B. Audit Kinerja (Operasional)
   Audit kinerja adalah pemeriksaan atas pengelolaan keuangan negara yang terdiri atas pemeriksaan aspek ekonomi dan efisiensi serta pemeriksaan aspek efektivitas. Dalam melakukan audit kinerja, auditor juga menguji kepatuhan terhadap ketentuan perundang-undangan serta pengendalian intern. Audit kinerja menghasilkan temuan, simpulan, dan rekomendasi.
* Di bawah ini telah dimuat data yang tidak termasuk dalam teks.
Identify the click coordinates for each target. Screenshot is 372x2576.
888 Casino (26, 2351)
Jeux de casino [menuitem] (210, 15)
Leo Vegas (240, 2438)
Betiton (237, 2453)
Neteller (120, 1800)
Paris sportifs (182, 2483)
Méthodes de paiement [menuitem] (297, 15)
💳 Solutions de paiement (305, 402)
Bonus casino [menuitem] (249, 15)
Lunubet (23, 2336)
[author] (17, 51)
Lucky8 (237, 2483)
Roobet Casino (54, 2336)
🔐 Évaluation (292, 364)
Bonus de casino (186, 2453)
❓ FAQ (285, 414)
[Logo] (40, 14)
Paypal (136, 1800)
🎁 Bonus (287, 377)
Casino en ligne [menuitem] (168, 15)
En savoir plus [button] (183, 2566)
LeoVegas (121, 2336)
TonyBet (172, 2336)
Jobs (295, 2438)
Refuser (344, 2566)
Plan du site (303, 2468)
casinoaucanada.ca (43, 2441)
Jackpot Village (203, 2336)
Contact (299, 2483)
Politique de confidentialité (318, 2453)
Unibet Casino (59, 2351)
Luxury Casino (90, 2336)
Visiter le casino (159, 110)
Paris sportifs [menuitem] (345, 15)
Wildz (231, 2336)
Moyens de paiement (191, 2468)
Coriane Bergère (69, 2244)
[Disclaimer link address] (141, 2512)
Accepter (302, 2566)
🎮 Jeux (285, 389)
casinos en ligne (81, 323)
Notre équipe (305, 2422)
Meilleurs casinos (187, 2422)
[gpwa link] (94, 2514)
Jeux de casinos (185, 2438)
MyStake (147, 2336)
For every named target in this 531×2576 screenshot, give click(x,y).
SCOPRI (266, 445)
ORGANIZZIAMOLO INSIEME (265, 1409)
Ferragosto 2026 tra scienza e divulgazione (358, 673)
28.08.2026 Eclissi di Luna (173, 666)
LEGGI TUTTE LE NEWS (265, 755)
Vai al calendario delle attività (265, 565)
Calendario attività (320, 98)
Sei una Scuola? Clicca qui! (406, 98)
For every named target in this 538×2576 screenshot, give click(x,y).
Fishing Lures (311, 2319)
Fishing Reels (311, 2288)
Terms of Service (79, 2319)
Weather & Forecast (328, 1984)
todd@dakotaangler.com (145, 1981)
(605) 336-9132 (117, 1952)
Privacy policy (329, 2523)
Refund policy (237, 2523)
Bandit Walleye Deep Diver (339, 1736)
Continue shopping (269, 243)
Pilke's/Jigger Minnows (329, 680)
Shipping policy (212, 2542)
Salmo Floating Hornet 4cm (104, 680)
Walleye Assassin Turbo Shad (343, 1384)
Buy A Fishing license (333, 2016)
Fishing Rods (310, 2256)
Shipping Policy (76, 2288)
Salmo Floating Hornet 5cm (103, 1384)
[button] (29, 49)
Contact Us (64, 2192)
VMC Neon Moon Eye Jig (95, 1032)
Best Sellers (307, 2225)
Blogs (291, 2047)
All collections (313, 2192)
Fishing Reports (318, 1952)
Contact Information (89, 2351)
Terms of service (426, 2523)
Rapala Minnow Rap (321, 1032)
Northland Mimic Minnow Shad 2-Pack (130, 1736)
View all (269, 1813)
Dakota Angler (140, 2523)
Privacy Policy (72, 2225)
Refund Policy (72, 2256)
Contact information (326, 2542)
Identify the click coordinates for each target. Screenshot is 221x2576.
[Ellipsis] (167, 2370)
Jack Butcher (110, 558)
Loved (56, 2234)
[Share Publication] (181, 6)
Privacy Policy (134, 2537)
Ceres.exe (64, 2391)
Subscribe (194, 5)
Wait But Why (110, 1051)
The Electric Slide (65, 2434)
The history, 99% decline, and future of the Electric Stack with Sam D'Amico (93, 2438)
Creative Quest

Kriteria yang digunakan dalam audit kinerja adalah ekonomis, efisien, dan efektif, karena itu, audit kinerja/operasional lazim dikenal dengan sebutan audit 3E. audit operasional memiliki ciri atau karakteristik antara lain sebagai berikut:
  • bersifat konstruktif dan bukan mengkritik 
  • tidak mengutamakan mencari-cari kesalahan pihak auditi
  • memberikan peringatan dini, jangan terlambat
  • objektif dan realistis
  • bertahap
  • data mutakhir, kegiatan yang sedang berjalan
  • memahami usaha-usaha manajemen (management oriented)
  • memberikan rekomendasi bukan menindaklanjuti rekomendasi


C. Audit dengan Tujuan Tertentu
   Audit dengan tujuan tertentu adalah pemeriksaan yang tidak termasuk dalam pemeriksaan keuangan dan pemeriksaan kinerja/audit operasional. Dalam jenis audit tersebut termasuk diantaranya audit ketaatan dan audit investigatif. Audit ketaatan adalah audit yang dilakukan untuk menilai kesesuaian antara kondisi/pelaksanaan kegiatan dengan peraturan perundang-undangan yang berlaku. Audit investigatif adalah audit yang dilakukan untuk membuktikan apakah suatu indikasi penyimpangan/kecurangan benar terjadi atau tidak terjadi. Jadi fokus audit investigatif adalah membuktikan apakah benar kecurangan telah terjadi.

JENIS AUDIT MENURUT PIHAK YANG MELAKUKAN AUDIT

A. Audit Intern
   Audit intern adalah audit yang dilakukan oleh pihak dari dalam organisasi auditi. Pengertian organisasi auditi dalam hal ini harus dilihat dengan sudut pandang yang tepat. Organisasi auditi misalnya adalah pemerintah daerah, kementerian negara,lembaga negara, perusahaan, atau bahkan pemerintah pusat. Sebagai contoh, untuk pemerintah daerah, maka audit intern adalah audit yang dilakukan oleh aparat pengawasan intern daerah yang bersangkutan (Bawasda). Sedangkan pada organisasi kementerian negara audit intern, dilakukan oleh inspektorat jenderal departemen dan dalam organisasi pemerintah pusat audit intern dilakukan oleh Badan Pengawasan Keuangan dan Pembangunan (BPKP). Audit intern dilaksanakan dalam rangka pelaksanaan fungsi pengawasan dalam manajemen. Jadi pelaksanaan audit intern lebih diarahkan pada upaya membantu bupati /walikota /gubernur/menteri /presiden meyakinkan pencapaian tujuan organisasi.

B. Audit Ekstern
    Audit ekstern adalah audit yang dilakukan oleh pihak di luar organisasi auditi. Dalam pemerintahan Republik Indonesia, peran audit ekstern dijalankan oleh Badan Pemeriksa Keuangan (BPK). BPK menjalankan audit atas pengelolaan keuangan negara (termasuk keuangan daerah) oleh seluruh organ pemerintahan, untuk dilaporkan kepada Dewan Perwakilan Rakyat (DPR). Namun demikian, dengan merujuk pembahasan di atas, maka untuk menentukan apakah suatu audit merupakan audit ekstern atau intern harus merujuk pada lingkup organisasinya. Sebagai contoh, audit yang dilakukan oleh BPKP terhadap departemen/lembaga merupakan audit ekstern bagi departemen/lembaga yang bersangkutan, namun merupakan audit intern dilihat dari sisi pemerintah RI.